In Schulbüchern, Aufsätzen und Prospekten über den Fremdenverkehr wird immer wieder hervorgehoben, dass unter dem berühmten Grafen Wilhelm (1749-1777) die erste Schokoladenfabrik Deutschlands in Steinhude 1761 gegründet wurde. Nach einer Lesart soll der Graf die Anregungen aus Portugal mitgebracht haben bzw. sollen sogar Portugiesen in Steinhude tätig gewesen sein, um die Fabrikanten mit der Herstellung der Schokolade bekannt zu machen. Diese Angaben las-sen sich bis heute weder durch Schriftstücke oder durch Urkunden des Schaumburg-Lippischen Landesarchivs (im Staatsarchiv Hannover) noch durch das Hofkammerarchiv belegen. Es bleibt nur noch die Möglichkeit, dass sich hierüber Schriftstücke in Privathand befinden.

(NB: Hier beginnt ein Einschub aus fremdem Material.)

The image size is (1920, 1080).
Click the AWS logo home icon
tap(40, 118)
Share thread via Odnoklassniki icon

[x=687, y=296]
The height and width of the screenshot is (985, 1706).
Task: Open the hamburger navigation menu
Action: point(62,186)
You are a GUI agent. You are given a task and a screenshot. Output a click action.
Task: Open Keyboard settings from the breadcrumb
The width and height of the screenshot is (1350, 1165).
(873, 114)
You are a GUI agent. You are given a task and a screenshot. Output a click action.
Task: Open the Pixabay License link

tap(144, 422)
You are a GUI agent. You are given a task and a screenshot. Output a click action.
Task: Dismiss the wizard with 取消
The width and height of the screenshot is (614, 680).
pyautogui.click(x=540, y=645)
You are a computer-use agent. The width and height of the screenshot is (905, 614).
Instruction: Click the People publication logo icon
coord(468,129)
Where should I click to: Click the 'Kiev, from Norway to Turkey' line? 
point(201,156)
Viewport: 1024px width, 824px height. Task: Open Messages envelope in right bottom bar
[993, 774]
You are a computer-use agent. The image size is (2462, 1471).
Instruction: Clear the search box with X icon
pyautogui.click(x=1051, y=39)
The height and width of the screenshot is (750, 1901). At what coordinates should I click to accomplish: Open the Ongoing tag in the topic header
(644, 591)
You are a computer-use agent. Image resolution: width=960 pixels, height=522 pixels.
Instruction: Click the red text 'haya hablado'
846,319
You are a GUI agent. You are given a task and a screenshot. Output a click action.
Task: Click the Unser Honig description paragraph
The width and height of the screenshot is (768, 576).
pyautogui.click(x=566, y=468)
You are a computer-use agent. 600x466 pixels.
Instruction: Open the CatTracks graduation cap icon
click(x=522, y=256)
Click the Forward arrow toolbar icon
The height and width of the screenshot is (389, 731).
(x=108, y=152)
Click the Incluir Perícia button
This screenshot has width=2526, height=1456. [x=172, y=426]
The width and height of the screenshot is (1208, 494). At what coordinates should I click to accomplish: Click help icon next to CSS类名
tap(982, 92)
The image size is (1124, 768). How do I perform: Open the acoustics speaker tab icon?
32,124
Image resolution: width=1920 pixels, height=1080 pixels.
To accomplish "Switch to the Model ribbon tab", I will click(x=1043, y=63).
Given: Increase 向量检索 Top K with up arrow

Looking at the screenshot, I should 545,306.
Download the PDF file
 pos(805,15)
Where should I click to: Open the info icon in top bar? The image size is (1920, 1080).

In den 50er Jahren veröffentlichte der Archivar A. Wehling aus Stadthagen einen Zeitungsartikel, der sich mit der Schokolade in Steinhude beschäftigte: „Seit wann gab es die Schokoladenmacherei in Steinhude?“.

Er schreibt u. a. darin:
„In dem 1859 erschienenen 6. Band von „Westermanns Jahrbuch der Illustrierten Deutschen Monatshefte, ein Familienbuch für das gesamte geistige Leben der Gegenwart“ schreibt Dr. Landau Seite 296 in seinem Aufsatz „Das Steinhuder Meer“ von dem Flecken Steinhude am Meer: „Früher wurde eine ausgezeichnete Schokolade hier bereitet und noch heute wissen viele von Steinhude nichts, kennen und schätzen aber das treffliche Fabrikat, das immer den alten Namen führt, jetzt aber nicht mehr in Steinhude, sondern in Hagenburg bereitet wird.“

Wilhelm Fuchs erzählt 1886 in dem „Lesebuch für die Volksschulen des Fürstentums Schaumburg-Lippe“ von Steinhude von Otto Notholz und Wilhelm Meier in seinem Lesestück „Das Fürstentum Schaumburg-Lippe“ von Steinhude: „Noch jetzt lebt seine Bevölkerung teilweise von der Fischerei, daneben blüht aber seit langer Zeit die Drell- und Damastweberei und die weit bekannte Fabrikation der Schokolade“.

In seiner bekannten Geschichte des Grafen Wilhelm im Siebenjährigen Kriege erwähnt Strack von Weißbach – das Buch erschien 1889 in Bückeburg – Seite 170: „Ferner entstand auf seine Anregung eine Damastweberei sowie Etablissements zur Verfertigung von Schokolade“, er sagt aber nicht wo, ob in oder anderswo.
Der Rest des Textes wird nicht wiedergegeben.